Differences in phosphorylation of a specific site may be caused by either a difference in phosphorylation site stoichiometry, a difference in expression of the corresponding protein, or by a combination of both. In order to distinguish between these three possibilities, we analyzed the proteome of six validation samples (Supplementary Figure 4). For two of the five signature proteins (EEPD1 and LMN1), we could quantify the predictive phosphorylation site and protein abundance in at least 2/3 of the samples. LMN1 shows a very high correlation between phosphorylation and protein expression (Pearson correlation r=0.92, P=0.03). The correlation for EEPD1 is smaller and not significantly different from 0 (r=0.70, P=0.18) due to one outlier sample (Supplementary Figure 4A). Furthermore, although we enriched for phosphorylated peptides, we identified and quantified non-phosphorylated peptides of LMN1 in almost all training and validation samples. We could therefore correlate the phosphorylation of LMN1 with its expression in these samples (Supplementary Figure 4B) and again obtained a high correlation (r=0.86, P=2.5 × 10−6).
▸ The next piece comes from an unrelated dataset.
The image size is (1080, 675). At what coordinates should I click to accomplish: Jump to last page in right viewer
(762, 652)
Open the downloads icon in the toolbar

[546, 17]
These results show the utility of a global and unbiased analysis to enable the identification of non-obvious but highly predictive markers that have no known association with the drug’s main target. For clinical application of the biomarker signature, it would be sufficient to detect and quantify five phosphorylation sites. Notably, economic targeted detection methods, such as immunological methods or the mass spectrometry-based multiple reaction monitoring13 could be applied instead of global analysis strategies. Such targeted methods can reproducibly detect and quantify given peptides from relatively low sample amounts and can be routinely applied to large number of samples. We also showed that at least one of the phosphorylation markers, LMN1 (S458), strongly correlates with the expression of the corresponding protein. This creates the further option to measure LMN1 protein expression rather than performing targeted phosphorylation site analysis.

In summary, phosphoproteomic analyses of primary AML bone marrow by high-resolution quantitative mass spectrometry is feasible and offers the opportunity to discover posttranslational modifications as pre-therapeutic response parameters. A signature consisting of five phosphorylation sites predicted the response to treatment of AML patients with AC220.